- Stored items:
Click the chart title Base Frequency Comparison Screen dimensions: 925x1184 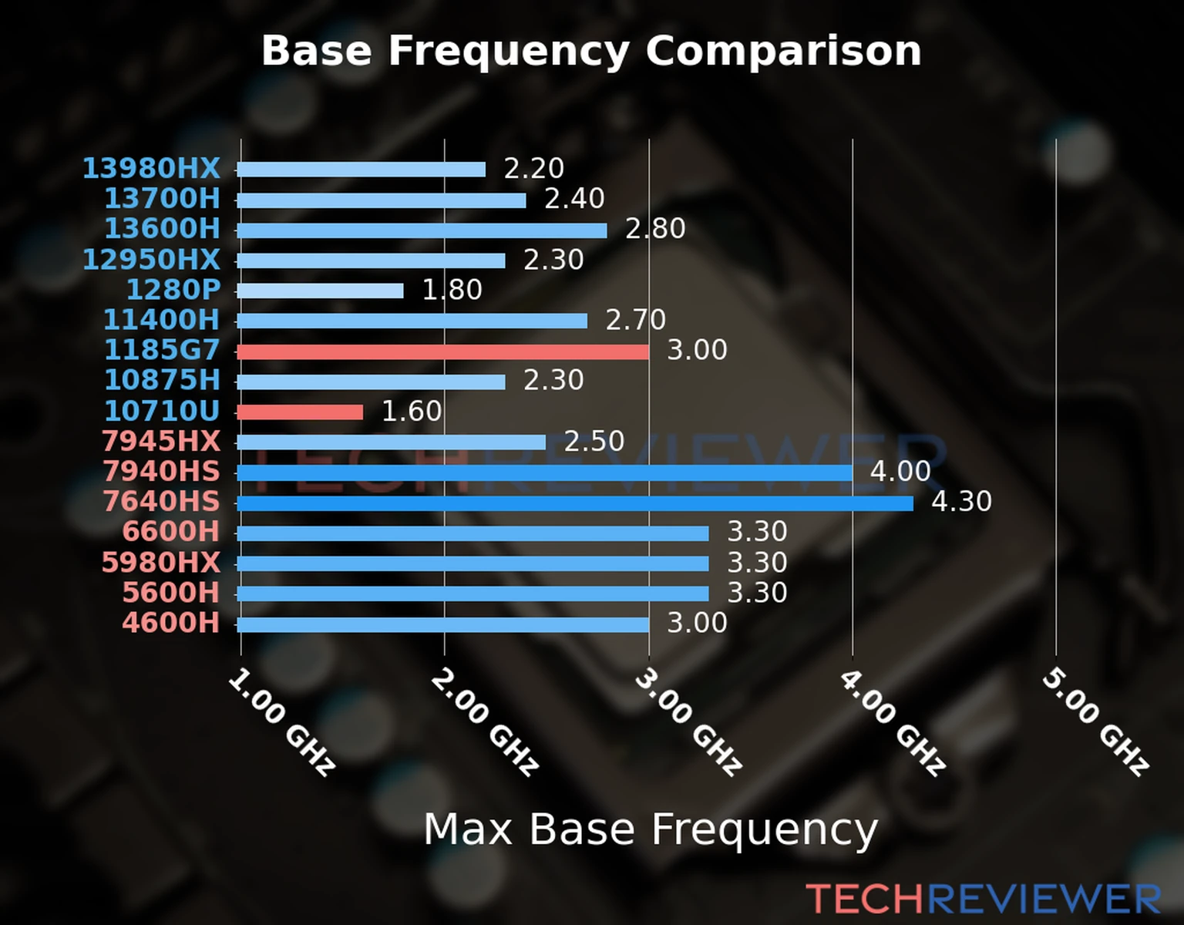click(x=591, y=52)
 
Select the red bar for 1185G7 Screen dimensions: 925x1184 click(x=442, y=352)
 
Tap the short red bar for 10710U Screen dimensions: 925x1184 click(x=300, y=412)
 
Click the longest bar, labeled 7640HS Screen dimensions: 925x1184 click(x=574, y=503)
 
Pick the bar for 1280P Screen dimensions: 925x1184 click(x=320, y=291)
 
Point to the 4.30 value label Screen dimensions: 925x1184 click(x=961, y=502)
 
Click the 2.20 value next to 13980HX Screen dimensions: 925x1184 click(x=533, y=169)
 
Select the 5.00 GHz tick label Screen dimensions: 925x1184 click(x=1095, y=722)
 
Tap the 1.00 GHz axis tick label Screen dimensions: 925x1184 click(x=281, y=722)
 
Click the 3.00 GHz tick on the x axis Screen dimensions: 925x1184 click(x=688, y=722)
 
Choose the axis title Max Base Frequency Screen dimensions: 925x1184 click(x=651, y=830)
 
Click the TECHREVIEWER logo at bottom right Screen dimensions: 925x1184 click(x=983, y=899)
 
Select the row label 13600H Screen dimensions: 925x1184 click(x=162, y=229)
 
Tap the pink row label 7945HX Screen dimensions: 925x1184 click(x=160, y=441)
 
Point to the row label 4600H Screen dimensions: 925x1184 click(x=170, y=623)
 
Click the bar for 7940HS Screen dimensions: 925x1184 click(x=544, y=473)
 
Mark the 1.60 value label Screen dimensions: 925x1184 click(x=412, y=411)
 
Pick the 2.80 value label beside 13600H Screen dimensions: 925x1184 click(x=654, y=229)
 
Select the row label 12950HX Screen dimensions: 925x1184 click(x=151, y=260)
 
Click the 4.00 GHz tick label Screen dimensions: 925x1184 click(x=892, y=722)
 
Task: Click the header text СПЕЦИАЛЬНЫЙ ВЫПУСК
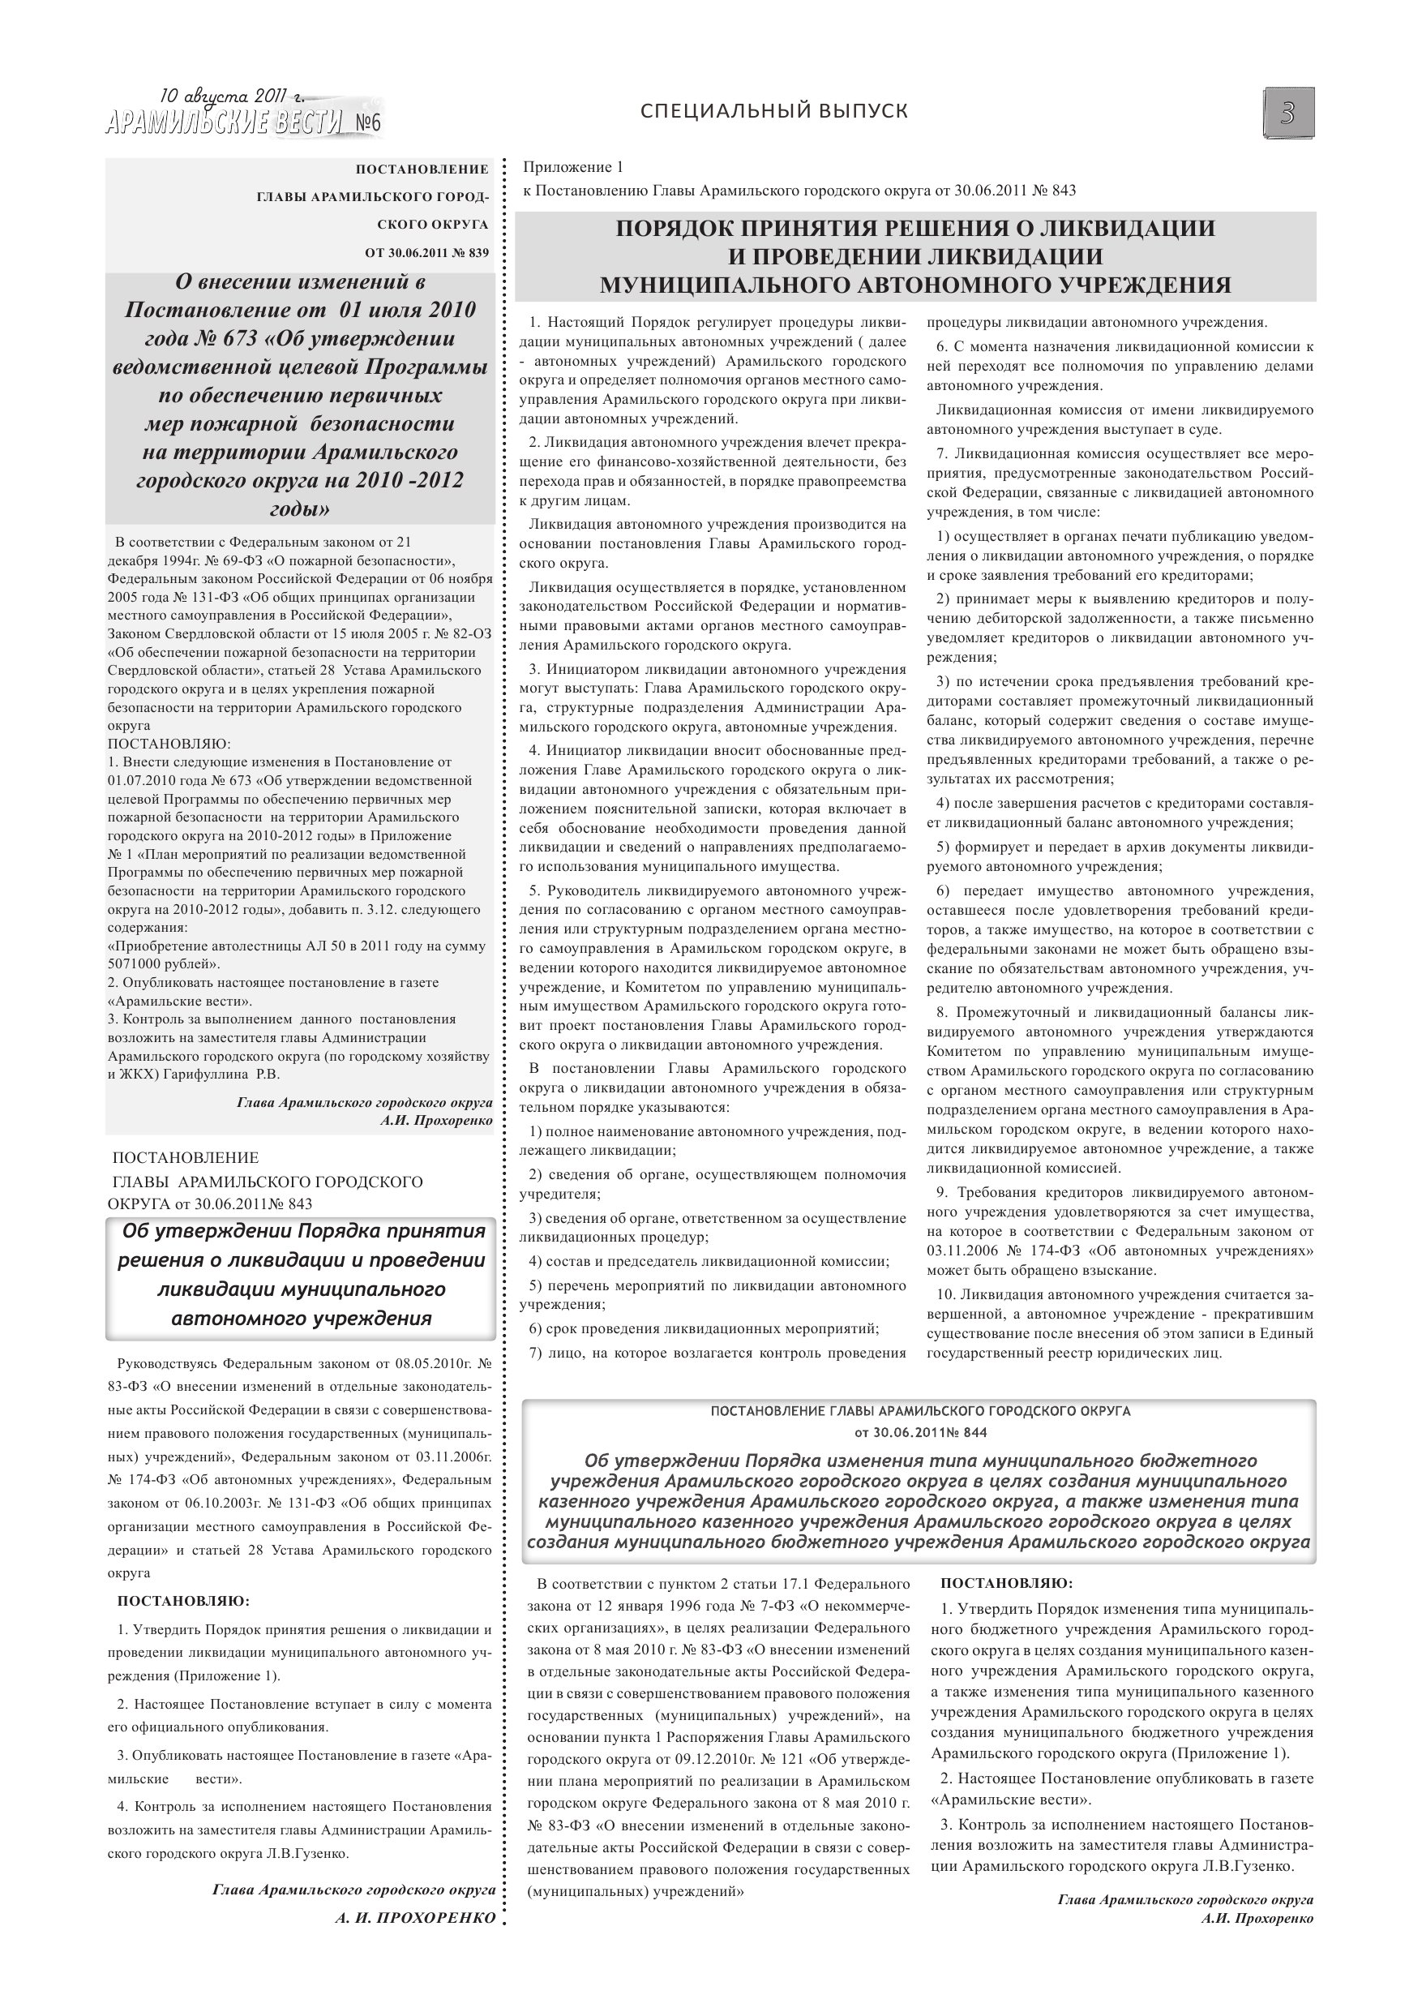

- Stated exercise:
Rewrite the rows as a numbered list with blank lines dropped, starting at the row containing "Tap the 1.00" and ending with the last row. Leave the pictures out.

- Written solution:
1. Tap the 1.00 GHz axis tick label Screen dimensions: 925x1184 click(x=281, y=722)
2. Click the 3.00 GHz tick on the x axis Screen dimensions: 925x1184 click(x=688, y=722)
3. Choose the axis title Max Base Frequency Screen dimensions: 925x1184 click(x=651, y=830)
4. Click the TECHREVIEWER logo at bottom right Screen dimensions: 925x1184 click(x=983, y=899)
5. Select the row label 13600H Screen dimensions: 925x1184 click(x=162, y=229)
6. Tap the pink row label 7945HX Screen dimensions: 925x1184 click(x=160, y=441)
7. Point to the row label 4600H Screen dimensions: 925x1184 click(x=170, y=623)
8. Click the bar for 7940HS Screen dimensions: 925x1184 click(x=544, y=473)
9. Mark the 1.60 value label Screen dimensions: 925x1184 click(x=412, y=411)
10. Pick the 2.80 value label beside 13600H Screen dimensions: 925x1184 click(x=654, y=229)
11. Select the row label 12950HX Screen dimensions: 925x1184 click(x=151, y=260)
12. Click the 4.00 GHz tick label Screen dimensions: 925x1184 click(x=892, y=722)
13. Task: Click the header text СПЕЦИАЛЬНЫЙ ВЫПУСК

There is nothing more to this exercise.